On 5 May 1951, the regional parliament issued a motion of no confidence against Suhandan, stating that Suhandan was unable to govern anymore and that his subordinates were "destructive. Suhandan retaliated by accusing several members of the regional parliament of extortion and threatened to take action against members of the parliament who were involved. His actions were backed by the district chieftains of Bekasi, who on 9 May held a meeting in support of Suhandan. A dispute arose between Suhandan and the parliament concerning the seat of government for Bekasi. While the governing body and local parliament agreed on moving to Bekasi, Suhandan insisted on retaining Jatinegara as the capital.

The conflict culminated in the dismissal of Sanusi, Bekasi's regional secretary, following accusations of embezzlement from the regional parliament. Noer Alie attempted to resolve the conflict between the two by holding a private conversation with Suhandan. Noer demanded Suhandan to cut off contacts with the Bambu Runcing separatist group, but he was ignored. The West Java provincial governing body, led by Sanusi Hardjadinata, also attempted to form a resolution between the two parties by proposing to send Suhandan to Yogyakarta to pursue further studies, but to no avail.
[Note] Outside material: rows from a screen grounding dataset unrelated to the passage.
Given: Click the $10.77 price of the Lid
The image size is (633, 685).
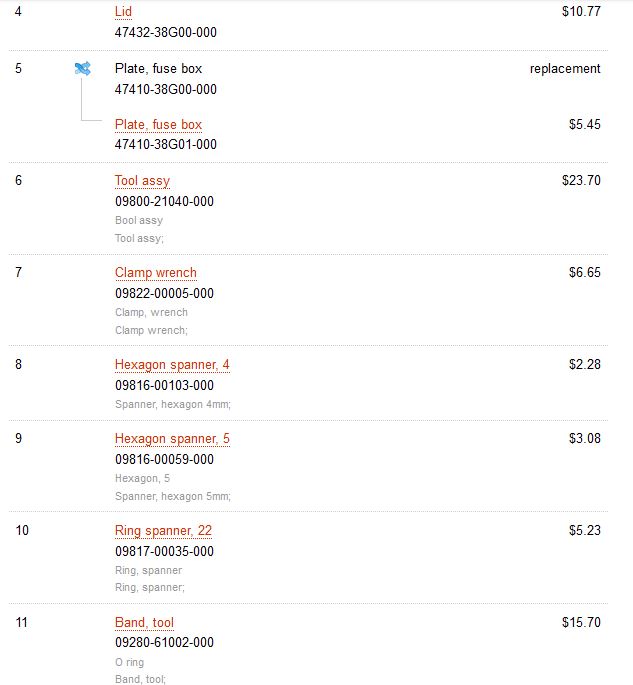Looking at the screenshot, I should point(581,11).
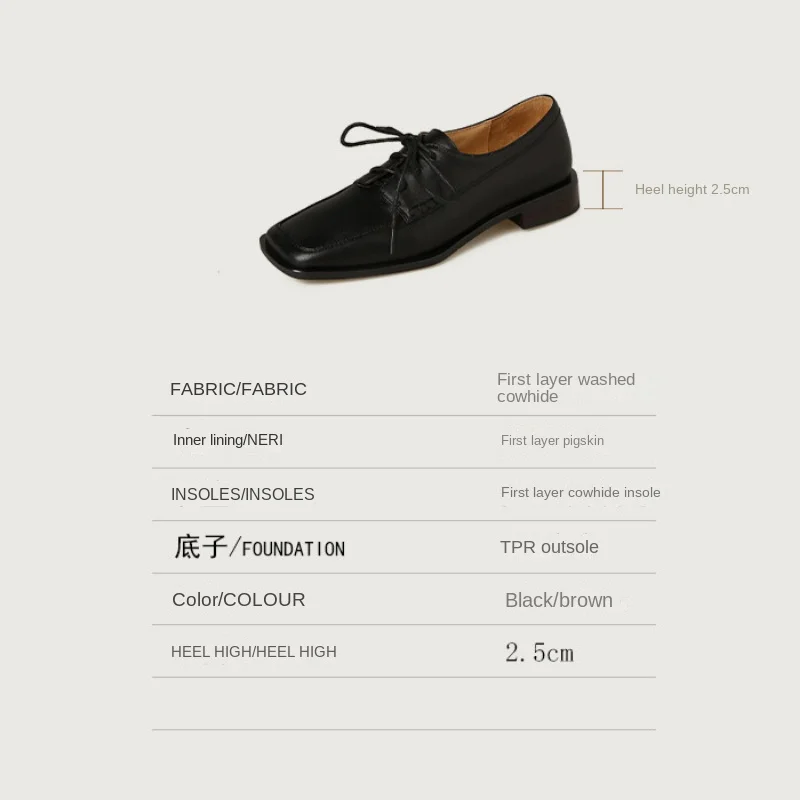This screenshot has width=800, height=800.
Task: Click 'First layer pigskin' value
Action: [x=552, y=440]
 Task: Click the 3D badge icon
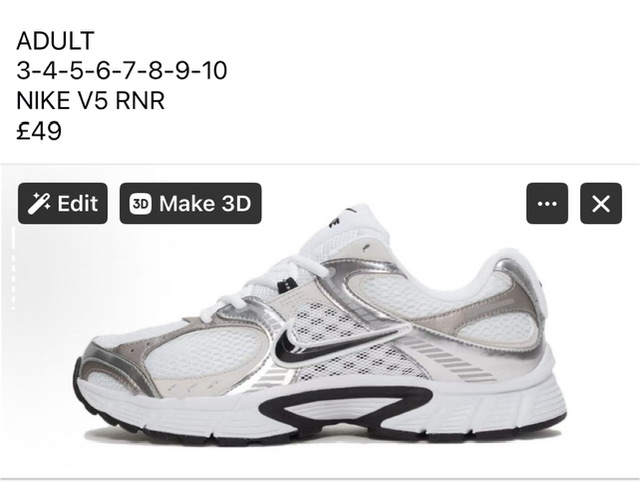coord(140,203)
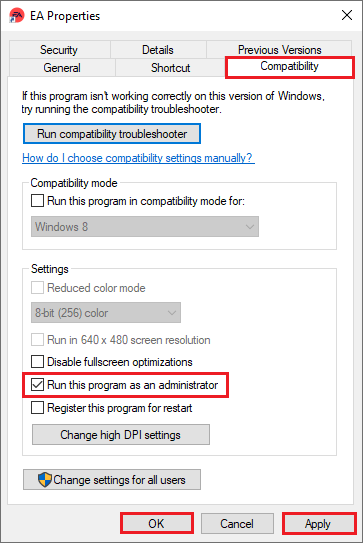
Task: Apply the compatibility changes
Action: click(318, 524)
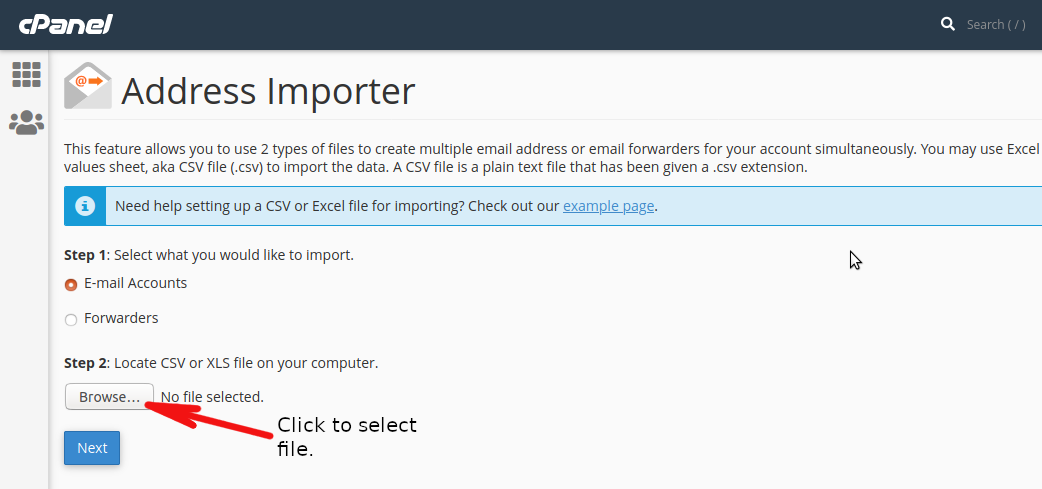
Task: Click the blue Next button
Action: pyautogui.click(x=92, y=448)
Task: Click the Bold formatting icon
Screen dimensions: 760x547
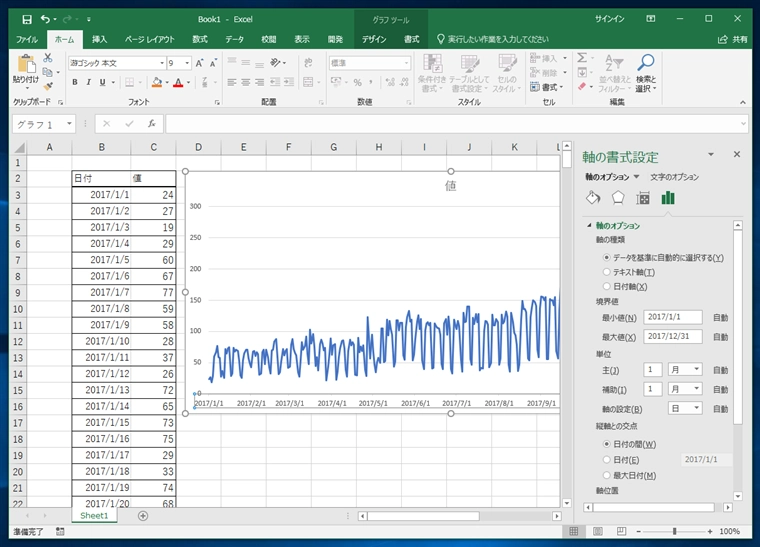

On 13 September 1951, Suhandan was arrested on the orders of provincial attorney general R. Sunarjo. Authorities discovered that Suhandan had been storing a large stash of weapons without any permit. A total of 32 weapons, consisting of pistols, hand grenades, jungle carbines, sten guns, Tommy guns, and other types of weapons, were discovered at his official residence. Police also discovered a pistol at his office. Suhandan's subordinate, Sirad, was arrested between 16 and 17 September after he was found instructing his staff to transfer weapons from his house to an empty house. Suhandan was officially dismissed from his office on 19 October 1951 and was assigned to the Department of Home Affairs. Noer Alie was appointed by Suhandan from the prison to assume the office in an acting capacity.